In 2007, I won the AAAS Science Journalism Award in the small newspaper category for work I did into the investigation of a swarm of mysterious elk deaths in Wyoming. You can find the links to the story on the Portfolio page of my personal blog. In 2013, I won the American Meteorological Society Award for Distinguished Science Journalism in the Atmospheric or Related Sciences for this story in Nature. Nowadays I'm a freelance science writer; interested editors are invited to contact me. The artist who assisted me with my blog banner and icons is Brannan McGill at Protist Design.
I began this blog independently in 2009. It has been so satisfying to finally share the stories and photographs of all of Earth's occupants in the way I always wanted. And for that, I'm grateful.
For a portfolio of my all my work, awards, and speaking engagements, click here.
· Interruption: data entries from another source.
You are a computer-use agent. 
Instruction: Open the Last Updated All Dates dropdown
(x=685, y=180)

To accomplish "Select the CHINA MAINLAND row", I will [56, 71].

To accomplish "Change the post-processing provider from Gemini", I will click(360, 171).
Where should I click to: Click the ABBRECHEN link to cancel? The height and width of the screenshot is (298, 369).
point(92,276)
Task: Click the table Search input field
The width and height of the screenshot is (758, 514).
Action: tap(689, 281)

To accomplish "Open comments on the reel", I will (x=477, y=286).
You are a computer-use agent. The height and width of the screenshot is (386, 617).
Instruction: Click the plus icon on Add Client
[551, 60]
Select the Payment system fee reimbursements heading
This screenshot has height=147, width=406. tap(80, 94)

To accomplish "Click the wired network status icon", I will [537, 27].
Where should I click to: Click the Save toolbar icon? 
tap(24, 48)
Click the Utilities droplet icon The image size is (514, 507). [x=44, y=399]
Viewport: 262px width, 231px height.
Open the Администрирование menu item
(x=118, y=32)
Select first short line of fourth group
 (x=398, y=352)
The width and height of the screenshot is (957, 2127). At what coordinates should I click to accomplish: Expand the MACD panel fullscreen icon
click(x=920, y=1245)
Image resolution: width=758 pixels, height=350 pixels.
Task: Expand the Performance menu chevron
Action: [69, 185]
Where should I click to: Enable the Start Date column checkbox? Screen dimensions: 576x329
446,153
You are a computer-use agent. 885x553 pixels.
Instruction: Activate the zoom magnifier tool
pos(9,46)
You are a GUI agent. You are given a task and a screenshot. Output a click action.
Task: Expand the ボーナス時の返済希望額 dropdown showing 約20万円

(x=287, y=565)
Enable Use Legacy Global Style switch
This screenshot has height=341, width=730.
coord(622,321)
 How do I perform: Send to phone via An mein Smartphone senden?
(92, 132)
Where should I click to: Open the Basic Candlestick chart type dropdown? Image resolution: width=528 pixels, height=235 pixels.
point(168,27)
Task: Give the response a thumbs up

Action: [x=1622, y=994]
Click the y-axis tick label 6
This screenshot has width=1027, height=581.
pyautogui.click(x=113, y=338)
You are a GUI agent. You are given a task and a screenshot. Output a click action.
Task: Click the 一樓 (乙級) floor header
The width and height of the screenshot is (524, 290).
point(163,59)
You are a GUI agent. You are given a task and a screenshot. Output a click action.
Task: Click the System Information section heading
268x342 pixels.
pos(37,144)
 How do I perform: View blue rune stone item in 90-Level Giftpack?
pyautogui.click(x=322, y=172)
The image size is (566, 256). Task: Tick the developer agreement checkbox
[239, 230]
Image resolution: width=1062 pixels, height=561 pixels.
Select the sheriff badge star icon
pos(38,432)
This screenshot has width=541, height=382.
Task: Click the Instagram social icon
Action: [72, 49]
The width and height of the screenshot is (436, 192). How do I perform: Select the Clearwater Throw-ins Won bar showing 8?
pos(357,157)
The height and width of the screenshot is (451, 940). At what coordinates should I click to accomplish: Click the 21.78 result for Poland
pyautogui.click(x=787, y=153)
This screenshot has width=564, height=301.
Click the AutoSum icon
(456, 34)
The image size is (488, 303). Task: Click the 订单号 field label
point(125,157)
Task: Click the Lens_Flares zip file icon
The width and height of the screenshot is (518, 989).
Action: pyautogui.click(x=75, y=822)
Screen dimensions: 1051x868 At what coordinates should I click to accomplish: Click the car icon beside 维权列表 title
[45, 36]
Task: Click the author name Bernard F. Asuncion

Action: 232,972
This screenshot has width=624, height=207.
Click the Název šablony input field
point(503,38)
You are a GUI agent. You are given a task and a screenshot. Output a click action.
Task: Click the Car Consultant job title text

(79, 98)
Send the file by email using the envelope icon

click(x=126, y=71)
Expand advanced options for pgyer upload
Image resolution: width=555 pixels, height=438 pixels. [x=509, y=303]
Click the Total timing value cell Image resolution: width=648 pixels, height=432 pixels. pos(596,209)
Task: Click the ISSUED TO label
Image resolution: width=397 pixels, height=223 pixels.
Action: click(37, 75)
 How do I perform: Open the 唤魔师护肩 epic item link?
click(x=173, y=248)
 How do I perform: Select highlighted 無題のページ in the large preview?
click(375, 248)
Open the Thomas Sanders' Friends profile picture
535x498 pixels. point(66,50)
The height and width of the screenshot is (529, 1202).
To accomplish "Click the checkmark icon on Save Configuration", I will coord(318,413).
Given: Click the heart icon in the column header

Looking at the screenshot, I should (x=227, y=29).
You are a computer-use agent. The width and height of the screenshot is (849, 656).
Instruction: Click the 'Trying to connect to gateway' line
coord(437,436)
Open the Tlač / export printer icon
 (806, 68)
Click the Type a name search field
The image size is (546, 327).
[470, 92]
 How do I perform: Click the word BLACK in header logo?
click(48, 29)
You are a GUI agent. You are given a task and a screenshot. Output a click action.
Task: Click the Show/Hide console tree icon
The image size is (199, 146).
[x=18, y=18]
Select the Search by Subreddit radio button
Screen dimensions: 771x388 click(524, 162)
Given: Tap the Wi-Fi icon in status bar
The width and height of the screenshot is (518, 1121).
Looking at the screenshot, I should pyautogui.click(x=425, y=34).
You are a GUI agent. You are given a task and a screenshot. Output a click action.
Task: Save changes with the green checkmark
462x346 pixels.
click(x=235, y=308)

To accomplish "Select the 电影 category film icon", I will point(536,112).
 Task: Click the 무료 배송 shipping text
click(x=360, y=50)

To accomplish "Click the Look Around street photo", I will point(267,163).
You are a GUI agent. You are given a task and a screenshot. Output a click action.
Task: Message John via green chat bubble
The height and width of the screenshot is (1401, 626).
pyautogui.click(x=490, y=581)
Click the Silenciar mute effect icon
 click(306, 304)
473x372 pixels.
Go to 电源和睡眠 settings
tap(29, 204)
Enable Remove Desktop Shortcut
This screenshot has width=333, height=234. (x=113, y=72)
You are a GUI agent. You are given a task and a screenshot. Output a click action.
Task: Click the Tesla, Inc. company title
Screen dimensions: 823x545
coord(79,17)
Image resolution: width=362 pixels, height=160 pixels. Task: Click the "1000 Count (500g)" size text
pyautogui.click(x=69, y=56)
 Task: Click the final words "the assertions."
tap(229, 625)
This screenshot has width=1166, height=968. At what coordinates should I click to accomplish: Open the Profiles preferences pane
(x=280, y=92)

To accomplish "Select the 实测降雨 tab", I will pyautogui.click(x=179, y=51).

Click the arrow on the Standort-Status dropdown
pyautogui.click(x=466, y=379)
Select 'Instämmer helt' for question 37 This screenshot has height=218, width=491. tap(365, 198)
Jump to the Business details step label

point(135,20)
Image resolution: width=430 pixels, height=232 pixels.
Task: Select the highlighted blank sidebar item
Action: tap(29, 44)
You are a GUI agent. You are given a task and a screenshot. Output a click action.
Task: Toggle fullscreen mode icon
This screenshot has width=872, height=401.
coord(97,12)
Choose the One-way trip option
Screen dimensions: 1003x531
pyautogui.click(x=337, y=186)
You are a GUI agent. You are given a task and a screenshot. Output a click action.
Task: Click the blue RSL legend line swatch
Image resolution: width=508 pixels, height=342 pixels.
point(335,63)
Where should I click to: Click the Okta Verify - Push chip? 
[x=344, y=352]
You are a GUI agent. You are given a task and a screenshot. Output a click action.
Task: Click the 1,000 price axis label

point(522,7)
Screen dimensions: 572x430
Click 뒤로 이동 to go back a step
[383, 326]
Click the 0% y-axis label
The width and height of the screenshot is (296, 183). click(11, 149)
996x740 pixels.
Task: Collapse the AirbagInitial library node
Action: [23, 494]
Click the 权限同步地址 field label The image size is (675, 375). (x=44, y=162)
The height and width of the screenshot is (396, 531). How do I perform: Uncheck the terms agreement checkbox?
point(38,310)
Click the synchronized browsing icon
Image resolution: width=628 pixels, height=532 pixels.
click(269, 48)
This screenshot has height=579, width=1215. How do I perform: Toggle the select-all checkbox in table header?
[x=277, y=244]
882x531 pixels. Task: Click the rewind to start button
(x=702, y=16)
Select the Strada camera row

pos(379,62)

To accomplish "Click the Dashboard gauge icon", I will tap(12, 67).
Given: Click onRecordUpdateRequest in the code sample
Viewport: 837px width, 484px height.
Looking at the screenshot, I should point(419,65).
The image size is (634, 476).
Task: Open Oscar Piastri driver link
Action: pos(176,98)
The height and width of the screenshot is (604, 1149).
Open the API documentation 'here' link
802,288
I am borrowing heavily (with thanks and apologies) from Jennifer Ouellette and Carl Zimmer, who both have "light but firm" comment policies. In a nutshell, my comment policy is: please be nice to each other (and me), please be coherent, and please don’t spam.
Things that will get your comment deleted include:
* obvious SPAM
* comments that are more than 600 words (write a separate post on your own blog and link to it in the comments);
* comments that are off-topic, including long rants about pet theories
* comments that are un-scientific. This is *Scientific* American. This a fact-based and reality-based web site. Science means accepting results we don't always like because they are true.
* comments complaining about how your previous comment was "censored";
* comments that are rude, crude, or vulgar, contain obvious hate speech, or sexually explicit language.
As Jennifer O. says, "If you're not sure if the above apply to you, consider this Golden Rule: if you wouldn't say it to my face while a guest in my home, don't say it on my blog. This is my virtual living room. And I am under no obligation to tolerate bad behavior."
As such, I reserve the right to delete inappropriate comments per my own judgment. This is my blog. If you want to write whatever you want, kindly start your own blog.